For background, I work the pumps at a gas station/convenience store in a state that doesn't allow customers to pump their own gas.
In our chain, we're trained to do the following with debit/credit card transactions: get the details of what they want, take their card, swipe it at the pump, return the card to the customer, and then pump the gas. In the year and change I've worked here, this has worked as intended; there's no confusion and everyone gets their fuel.
Until last night.
A guy drove up in some mid-range car not important to this story (and given that I'm terrible with cars, couldn't tell you what make or model anyway). His particular vehicle had the tank on the passenger side, which is important. The guy himself was in his mid-thirties and pretty average-looking. Definitely nothing that would peg him as an imbecile or on any mind-altering substances.
I'll be Me and he can be Wack, short for Wackadoodle.
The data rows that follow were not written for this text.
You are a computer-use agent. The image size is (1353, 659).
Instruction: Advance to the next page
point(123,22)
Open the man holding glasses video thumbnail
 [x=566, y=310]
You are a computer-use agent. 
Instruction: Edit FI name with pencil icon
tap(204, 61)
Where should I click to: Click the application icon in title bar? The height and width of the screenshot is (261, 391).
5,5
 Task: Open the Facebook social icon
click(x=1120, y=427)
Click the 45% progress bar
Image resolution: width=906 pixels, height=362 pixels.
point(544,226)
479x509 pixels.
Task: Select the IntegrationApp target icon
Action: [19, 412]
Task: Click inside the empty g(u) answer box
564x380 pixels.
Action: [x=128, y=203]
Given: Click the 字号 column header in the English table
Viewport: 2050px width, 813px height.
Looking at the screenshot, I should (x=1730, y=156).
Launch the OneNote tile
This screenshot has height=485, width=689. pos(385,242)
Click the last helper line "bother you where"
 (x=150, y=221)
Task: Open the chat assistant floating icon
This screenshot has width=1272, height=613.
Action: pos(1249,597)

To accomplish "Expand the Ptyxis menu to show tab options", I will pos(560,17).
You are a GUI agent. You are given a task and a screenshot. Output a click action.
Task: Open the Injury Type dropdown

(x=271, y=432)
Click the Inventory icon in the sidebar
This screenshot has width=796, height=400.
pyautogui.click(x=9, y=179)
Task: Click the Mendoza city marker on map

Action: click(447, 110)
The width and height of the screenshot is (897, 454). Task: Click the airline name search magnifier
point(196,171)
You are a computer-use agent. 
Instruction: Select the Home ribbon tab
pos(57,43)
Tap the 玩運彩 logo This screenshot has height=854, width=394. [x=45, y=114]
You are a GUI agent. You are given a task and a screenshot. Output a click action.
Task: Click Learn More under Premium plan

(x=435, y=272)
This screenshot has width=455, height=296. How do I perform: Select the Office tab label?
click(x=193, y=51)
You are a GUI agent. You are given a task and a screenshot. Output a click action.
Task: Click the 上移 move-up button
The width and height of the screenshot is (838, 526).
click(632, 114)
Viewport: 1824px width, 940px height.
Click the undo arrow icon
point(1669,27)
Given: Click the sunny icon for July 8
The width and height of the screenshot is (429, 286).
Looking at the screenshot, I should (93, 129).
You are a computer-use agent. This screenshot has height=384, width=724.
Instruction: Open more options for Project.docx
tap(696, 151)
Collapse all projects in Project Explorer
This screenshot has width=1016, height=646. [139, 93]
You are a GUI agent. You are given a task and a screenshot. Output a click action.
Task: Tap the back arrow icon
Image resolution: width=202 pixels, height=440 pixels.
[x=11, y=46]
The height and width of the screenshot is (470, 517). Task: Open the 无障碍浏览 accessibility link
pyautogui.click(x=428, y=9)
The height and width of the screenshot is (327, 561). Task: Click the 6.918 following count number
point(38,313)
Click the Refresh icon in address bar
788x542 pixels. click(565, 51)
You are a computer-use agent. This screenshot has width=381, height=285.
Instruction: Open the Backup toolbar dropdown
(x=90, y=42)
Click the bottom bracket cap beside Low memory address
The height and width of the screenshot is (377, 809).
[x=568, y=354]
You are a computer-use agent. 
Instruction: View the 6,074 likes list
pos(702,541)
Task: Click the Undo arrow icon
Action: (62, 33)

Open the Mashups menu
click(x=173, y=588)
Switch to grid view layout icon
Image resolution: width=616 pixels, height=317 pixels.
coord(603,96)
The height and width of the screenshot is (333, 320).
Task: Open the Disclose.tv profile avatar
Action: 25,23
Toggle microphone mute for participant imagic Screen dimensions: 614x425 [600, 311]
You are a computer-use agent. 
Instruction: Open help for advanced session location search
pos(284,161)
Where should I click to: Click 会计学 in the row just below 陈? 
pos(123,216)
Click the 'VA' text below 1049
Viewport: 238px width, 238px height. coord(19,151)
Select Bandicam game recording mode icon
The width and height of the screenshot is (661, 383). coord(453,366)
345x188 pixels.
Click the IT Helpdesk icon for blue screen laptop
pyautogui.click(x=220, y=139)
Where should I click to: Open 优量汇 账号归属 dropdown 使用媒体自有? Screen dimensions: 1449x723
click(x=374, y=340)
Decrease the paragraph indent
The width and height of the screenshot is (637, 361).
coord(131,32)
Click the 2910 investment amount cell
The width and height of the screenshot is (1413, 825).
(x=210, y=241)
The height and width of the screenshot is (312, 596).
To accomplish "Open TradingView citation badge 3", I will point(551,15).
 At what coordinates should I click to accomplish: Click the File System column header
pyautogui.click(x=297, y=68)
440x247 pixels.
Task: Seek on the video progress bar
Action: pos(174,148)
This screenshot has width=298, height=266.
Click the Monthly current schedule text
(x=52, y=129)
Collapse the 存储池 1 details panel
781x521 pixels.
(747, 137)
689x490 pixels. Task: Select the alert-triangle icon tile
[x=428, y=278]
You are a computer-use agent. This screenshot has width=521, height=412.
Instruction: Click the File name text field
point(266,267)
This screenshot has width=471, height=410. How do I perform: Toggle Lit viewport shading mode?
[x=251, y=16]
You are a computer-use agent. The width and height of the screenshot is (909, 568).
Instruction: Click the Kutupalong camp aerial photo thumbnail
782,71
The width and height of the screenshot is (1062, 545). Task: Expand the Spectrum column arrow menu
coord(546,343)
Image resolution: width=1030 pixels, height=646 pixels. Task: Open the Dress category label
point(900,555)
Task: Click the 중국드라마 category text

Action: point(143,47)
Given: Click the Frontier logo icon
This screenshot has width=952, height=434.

Me: Hey, what can I get you?
Wack: (as he's handing me his card) Just $10 regular, please. Need enough to get me home.
Me: You got it.
So I did my thing, which I've done thousands of times before. I walked over to the other side of his car to the pumps, ran his card, and brought the card back. He looked surprised, which should've been foreshadowing for the rest of my interactions with him, but I chalked it up to me being deceptively fast and a light step (I'm a larger gentleman) and having caught him by surprise with the speed of my returning his card to him.
I then returned to the pump, prepared to open his gas tank and, you know, give him what he asked for. So I wasn't prepared for him to start his car and drive off.
I blinked a few times as scenarios ran through my head. Did he have an emergency and have to leave immediately? Did he not have enough on his card to cover the $10 and suddenly remember that fact? Did he have more in his tank than he thought and not need any tonight?
Oh well, nothing I can do about it. I cancel the transaction and go on with my night.
Twenty minutes or so later, I was informed by my manager that an infuriated customer called, claiming that he'd gotten halfway home before his car died and that I'd stolen his money.
Given the fact that I had no other $10 card transactions that night, it was pretty easy for them to determine that the transaction had been cancelled. After explaining what happened, we could only surmise that the customer thought that I'd pumped $10 worth of gas in the 10 seconds it took me to run his card and give it back.